Under-Mine was a solo exhibition of five new digital video works and one new interactive work using a custom-built control system that premiered at Art Laboratory Berlin between February 25th and late April, 2017, in conjunction with CTM Festival and Transmediale Festival Vorspiel.

This exhibition was the culmination of my research into how certain animals are having their senses morphed by climate change. I ended up focusing on examples that I found most interesting, where habitat destruction was not the major factor, but rising temperatures themselves were the key factor: the bat and echolocation, the horse and proprioception, the lizard and chemoreception, and the woodlouse and hygroreception. With some minor emphasis also placed on creatures whose senses and perceptions are altered by climate change due to habitat destruction in particular – the turtle and magnetoreception, the frog and auditory perception, the fish and olfactory senses. In each case, I used extensive scientific research and predictive modelling by others from which I created a series of animations that told the stories, and potential futures, of each of these creatures. As part of the exhibition, a research book of approx 200 pages was put together by me that allowed visitors to delve into the scientific research behind these artworks.


A remixed one video version of this work, called ‘The Nonhuman Subject’ also showed at Woman Made Gallery, Chicago, USA, from May 5th to June 17th 2017.


Essay from the curators Regine Rapp and Christian de Lutz:

“This exhibition project investigates the problematics and possibilities of communicating nonhuman perception through the interface of artistic practice and new technologies. By means of interactive and non-interactive video that use generative and time-based techniques the Australian artist Alinta Krauth considers potential narratives of animals under threat from climate change.

Alinta Krauth’s new project Under-Mine (2017), especially developed for Art Laboratory Berlin, uses video, generative art, data visualisation and an intensive study into the science of animal perception and cognition to propose narrative paths towards a meeting point of the human and nonhuman. Taking into account that each species’ way of sensing the world is unique, and often beyond the ken of human experience, Krauth makes use of a diverse technological toolbox to navigate and translate nonhuman perceptions.
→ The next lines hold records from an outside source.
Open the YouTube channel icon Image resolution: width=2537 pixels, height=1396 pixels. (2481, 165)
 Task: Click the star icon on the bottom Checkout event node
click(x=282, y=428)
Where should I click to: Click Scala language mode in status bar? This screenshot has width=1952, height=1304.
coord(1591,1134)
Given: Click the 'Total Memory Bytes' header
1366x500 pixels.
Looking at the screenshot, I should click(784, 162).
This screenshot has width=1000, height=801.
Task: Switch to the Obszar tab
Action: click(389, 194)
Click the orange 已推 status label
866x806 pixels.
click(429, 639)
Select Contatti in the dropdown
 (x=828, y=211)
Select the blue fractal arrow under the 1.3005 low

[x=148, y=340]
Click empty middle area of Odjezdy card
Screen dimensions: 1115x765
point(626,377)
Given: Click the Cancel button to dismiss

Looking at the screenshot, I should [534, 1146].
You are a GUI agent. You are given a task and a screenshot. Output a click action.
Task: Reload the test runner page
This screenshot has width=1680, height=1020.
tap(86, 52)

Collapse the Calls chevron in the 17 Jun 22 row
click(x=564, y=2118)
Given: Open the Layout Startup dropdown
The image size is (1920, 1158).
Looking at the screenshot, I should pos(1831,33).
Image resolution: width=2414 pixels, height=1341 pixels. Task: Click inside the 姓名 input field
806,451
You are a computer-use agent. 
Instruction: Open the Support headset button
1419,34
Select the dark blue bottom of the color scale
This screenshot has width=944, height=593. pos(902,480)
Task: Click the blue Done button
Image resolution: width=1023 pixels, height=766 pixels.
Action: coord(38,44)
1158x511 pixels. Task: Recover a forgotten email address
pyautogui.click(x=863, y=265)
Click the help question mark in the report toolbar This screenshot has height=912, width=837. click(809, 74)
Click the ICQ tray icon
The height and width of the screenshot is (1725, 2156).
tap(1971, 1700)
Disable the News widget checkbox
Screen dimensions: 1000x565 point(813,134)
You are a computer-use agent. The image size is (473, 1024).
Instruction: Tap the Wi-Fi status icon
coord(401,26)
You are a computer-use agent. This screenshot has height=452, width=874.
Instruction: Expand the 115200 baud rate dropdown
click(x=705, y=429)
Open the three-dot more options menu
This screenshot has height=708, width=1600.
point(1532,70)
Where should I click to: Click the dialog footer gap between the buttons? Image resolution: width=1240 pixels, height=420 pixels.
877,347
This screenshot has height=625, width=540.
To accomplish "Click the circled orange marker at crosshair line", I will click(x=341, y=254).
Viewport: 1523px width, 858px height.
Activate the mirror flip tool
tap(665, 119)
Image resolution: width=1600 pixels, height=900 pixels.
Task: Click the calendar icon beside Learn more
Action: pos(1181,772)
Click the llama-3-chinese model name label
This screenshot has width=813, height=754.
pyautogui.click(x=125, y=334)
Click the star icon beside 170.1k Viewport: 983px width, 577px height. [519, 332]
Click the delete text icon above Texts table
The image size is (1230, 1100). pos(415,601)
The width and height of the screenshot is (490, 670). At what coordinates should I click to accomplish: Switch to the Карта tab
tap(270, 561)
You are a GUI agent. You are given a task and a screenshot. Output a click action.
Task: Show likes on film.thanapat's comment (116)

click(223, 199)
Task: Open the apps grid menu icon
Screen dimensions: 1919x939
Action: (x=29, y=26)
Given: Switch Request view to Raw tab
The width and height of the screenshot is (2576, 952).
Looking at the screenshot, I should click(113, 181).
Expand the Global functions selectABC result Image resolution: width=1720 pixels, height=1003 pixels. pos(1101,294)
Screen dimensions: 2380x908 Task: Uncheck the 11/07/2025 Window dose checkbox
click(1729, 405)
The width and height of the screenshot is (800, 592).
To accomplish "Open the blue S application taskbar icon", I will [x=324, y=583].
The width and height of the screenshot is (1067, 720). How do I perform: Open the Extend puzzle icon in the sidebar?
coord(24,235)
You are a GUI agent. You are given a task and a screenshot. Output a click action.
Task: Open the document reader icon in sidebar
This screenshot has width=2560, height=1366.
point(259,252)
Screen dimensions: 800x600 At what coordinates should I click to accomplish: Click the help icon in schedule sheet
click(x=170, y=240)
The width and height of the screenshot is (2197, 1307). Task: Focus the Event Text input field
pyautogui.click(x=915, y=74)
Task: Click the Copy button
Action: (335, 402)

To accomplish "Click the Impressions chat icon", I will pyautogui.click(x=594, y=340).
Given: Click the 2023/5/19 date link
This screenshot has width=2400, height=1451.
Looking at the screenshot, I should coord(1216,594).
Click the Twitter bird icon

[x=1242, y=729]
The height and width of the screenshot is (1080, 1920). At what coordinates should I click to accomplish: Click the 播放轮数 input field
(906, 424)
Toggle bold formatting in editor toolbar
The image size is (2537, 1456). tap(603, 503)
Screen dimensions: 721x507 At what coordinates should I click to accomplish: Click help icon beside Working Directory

By means of data generated video and sound, hand drawn animation, and digital interactive elements, Krauth creates four ‘narratives’ – bat, wild horse, woodlouse, and rock lizard – that follow a similar plot line: the attempt to survive a species die-off. The artist introduces abstract visual and aural perception as language, interaction with an immersive environment, and a sense-oriented, rather than linear narrative. In her own words she discerns that “one way to tell a narrative of, or for, a nonhuman animal is to consider the senses that are stronger in other species than in humans, for example echolocation, magnetoreception, hygroreception, chemoreception, and possibly proprioception.”

The project makes use of a tradition of interactive and game related electronic art, which connects the human body to storytelling, but proposes using this to explore the possibilities of inter-species empathy. Through interaction the audience wavers between being a character, a creator, and a viewer. While the artist is well aware that narrative is itself a very human construct, and that any attempt to experience animal perception is bound to be inherently anthropocentric, Under-Mine seeks to push at the boundaries between the human and animal, and dislodge us from our usual subject-object relation to the nonhuman.”